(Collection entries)
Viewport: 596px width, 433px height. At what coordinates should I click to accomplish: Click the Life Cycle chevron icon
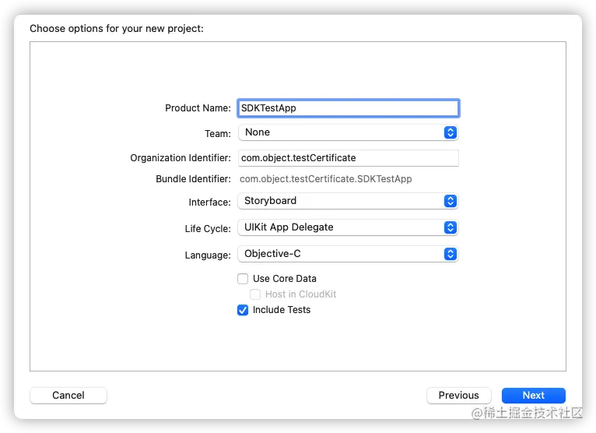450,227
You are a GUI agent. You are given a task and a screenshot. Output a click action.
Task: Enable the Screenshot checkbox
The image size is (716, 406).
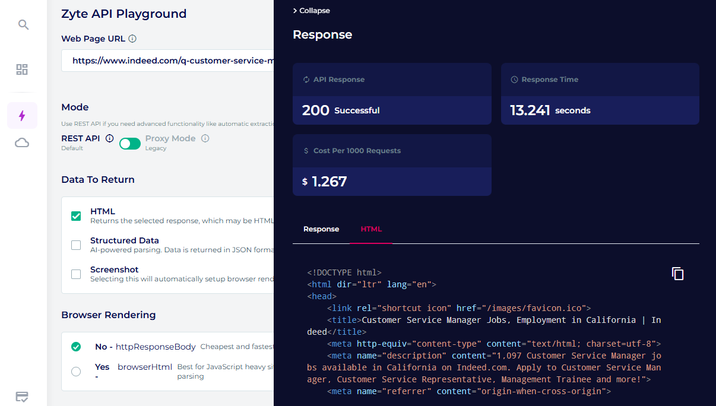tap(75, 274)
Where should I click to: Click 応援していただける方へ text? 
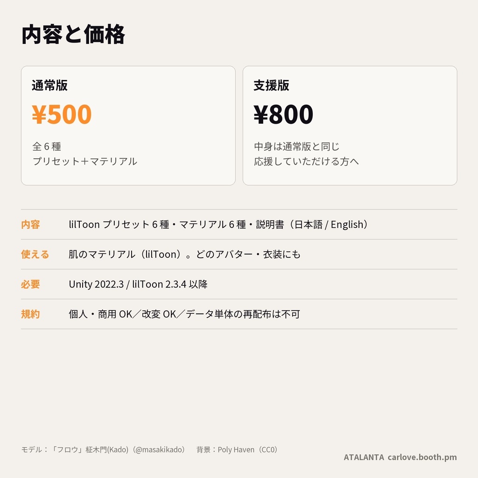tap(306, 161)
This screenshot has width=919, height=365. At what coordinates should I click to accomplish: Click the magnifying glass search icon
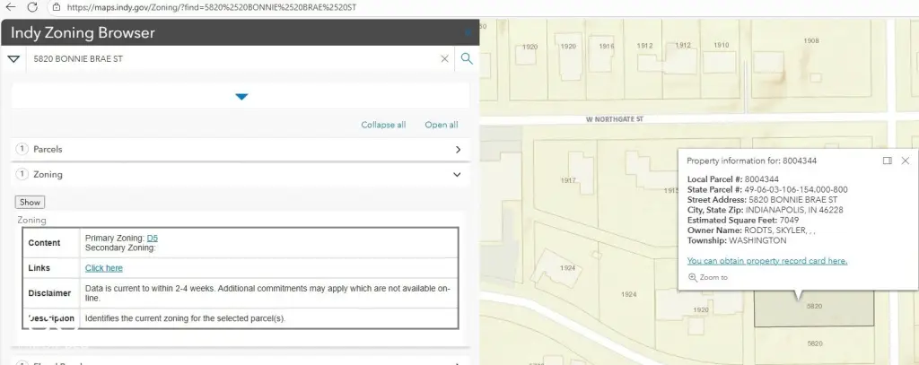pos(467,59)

--

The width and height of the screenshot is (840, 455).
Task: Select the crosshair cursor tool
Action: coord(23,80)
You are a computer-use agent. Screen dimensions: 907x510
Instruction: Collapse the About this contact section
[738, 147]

STATED GOAL
Please repeat everything in the listing above from the line containing "This screenshot has" down to the line containing "pos(467,59)", both lines included, word for word and leaving out the pictures.

ANSWER FOR THIS EXERCISE
This screenshot has width=919, height=365. At what coordinates should I click to accomplish: Click the magnifying glass search icon
pos(467,59)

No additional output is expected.